-- PASSAGE SHOWN start --

High-level Components Overview

  • The Annotator component is the top-level component that manages the state and data loading for the annotator.
  • It renders the PDFView component, which is responsible for displaying the PDF and annotations.
  • The PDFView component renders various sub-components, such as LabelSelector, DocTypeLabelDisplay, AnnotatorSidebar, AnnotatorTopbar, and PDF.
  • The PDF component renders individual Page components for each page of the PDF.
  • Each Page component renders Selection and SearchResult components for annotations and search results, respectively.
  • The AnnotatorSidebar component displays the list of annotations, relations, and a search widget.
  • The PDFStore and AnnotationStore are context providers that hold the PDF and annotation data, respectively.

Specific Component Deep Dives

PDFView.tsx

The PDFView component is a top-level component that renders the PDF document with annotations, relations, and text search capabilities. It manages the state and functionality related to annotations, relations, and user interactions. Here's a detailed explanation of how the component works:

  1. The PDFView component receives several props, including permissions, callbacks for CRUD operations on annotations and relations, refs for container and selection elements, and various configuration options.

  2. It initializes several state variables using the useState hook, including:

  3. selectionElementRefs and searchResultElementRefs: Refs for annotation selections and search results.
  4. pageElementRefs: Refs for individual PDF pages.
  5. scrollContainerRef: Ref for the scroll container.
  6. textSearchMatches and searchText: State for text search matches and search text.
  7. selectedAnnotations and selectedRelations: State for currently selected annotations and relations.
  8. pageSelection and pageSelectionQueue: State for current page selection and queued selections.
  9. pdfPageInfoObjs: State for PDF page information objects.
  10. Various other state variables for active labels, relation modal visibility, and annotation options.

  11. The component defines several functions for updating state and handling user interactions, such as:

  12. insertSelectionElementRef, insertSearchResultElementRefs, and insertPageRef: Functions to add refs for selections, search results, and pages.
  13. onError: Error handling callback.
  14. advanceTextSearchMatch and reverseTextSearchMatch: Functions to navigate through text search matches.
  15. onRelationModalOk and onRelationModalCancel: Callbacks for relation modal actions.
  16. createMultiPageAnnotation: Function to create a multi-page annotation from queued selections.

  17. The component uses the useEffect hook to handle side effects, such as:

  18. Setting the scroll container ref on load.
  19. Listening for changes in the shift key and triggering annotation creation.
  20. Updating text search matches when the search text changes.

  21. The component renders the PDF document and its related components using the PDFStore and AnnotationStore contexts:

  22. The PDFStore context provides the PDF document, pages, and error handling.
  23. The AnnotationStore context provides annotation-related state and functions.

  24. The component renders the following main sections:

  25. LabelSelector: Allows the user to select the active label for annotations.
  26. DocTypeLabelDisplay: Displays the document type labels.
  27. AnnotatorSidebar: Sidebar component for managing annotations and relations.
  28. AnnotatorTopbar: Top bar component for additional controls and options.
  29. PDF: The actual PDF component that renders the PDF pages and annotations.

  30. The PDF component, defined in PDF.tsx, is responsible for rendering the PDF pages and annotations. It receives props from the PDFView component, such as permissions, configuration options, and callbacks.

-- PASSAGE SHOWN end --

REQUIRED TASK: Resume the annotator component overview above, picking up after its last sentence.

-- DATA SECTION start --

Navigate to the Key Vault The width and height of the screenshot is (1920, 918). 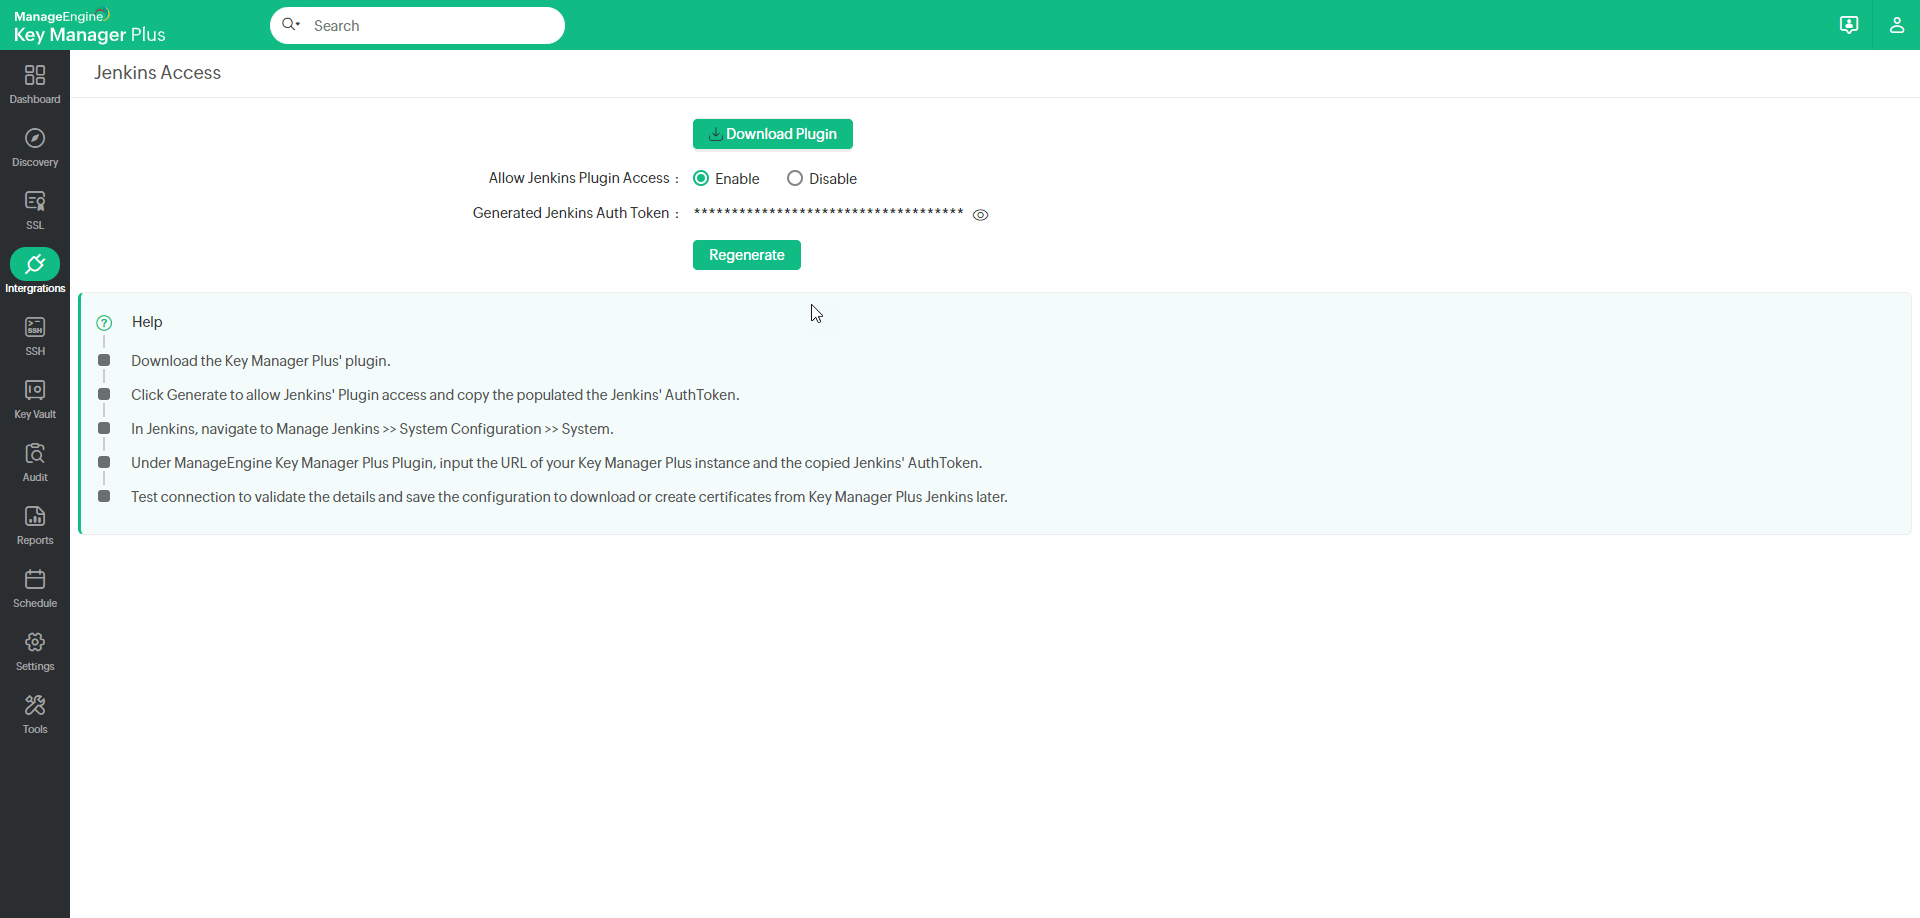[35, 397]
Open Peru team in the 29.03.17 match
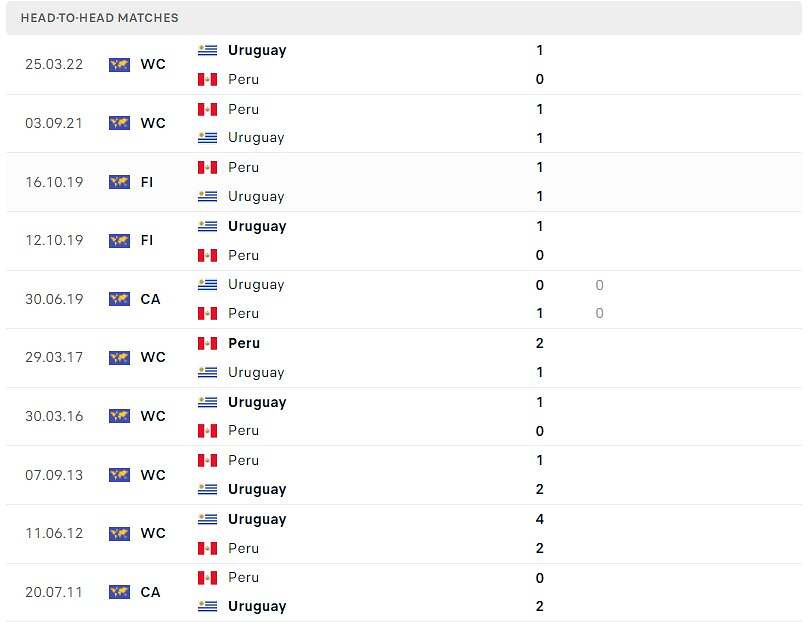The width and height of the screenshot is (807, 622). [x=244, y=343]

-- DATA SECTION end --

WRITTEN ANSWER:
  31. The PDF component maps over each page of the PDF document and renders a Page component for each page, passing the necessary props.

  32. The Page component, also defined in PDF.tsx, is responsible for rendering a single page of the PDF document along with its annotations and search results. It handles mouse events for creating and modifying annotations.

  33. The PDFView component also renders the RelationModal component when the active relation label is set and the user has the necessary permissions. The modal allows the user to create or modify relations between annotations.

PDF.tsx

PDF renders the actual PDF document with annotations and text search capabilities. PDFView (see above) is what actually interacts with the backend / API.

  1. The PDF component receives several props:
  2. shiftDown: Indicates whether the Shift key is pressed (optional).
  3. doc_permissions and corpus_permissions: Specify the permissions for the document and corpus, respectively.
  4. read_only: Determines if the component is in read-only mode.
  5. show_selected_annotation_only: Specifies whether to show only the selected annotation.
  6. show_annotation_bounding_boxes: Specifies whether to show annotation bounding boxes.
  7. show_annotation_labels: Specifies the behavior for displaying annotation labels.
  8. setJumpedToAnnotationOnLoad: A callback function to set the jumped-to annotation on load.
  9. The PDF component retrieves the PDF document and pages from the PDFStore context.
  10. It maps over each page of the PDF document and renders a Page component for each page, passing the necessary props.
  11. The Page component is responsible for rendering a single page of the PDF document along with its annotations and search results.
  12. Inside the Page component:
  13. It creates a canvas element using the useRef hook to render the PDF page.
  14. It retrieves the annotations for the current page from the AnnotationStore context.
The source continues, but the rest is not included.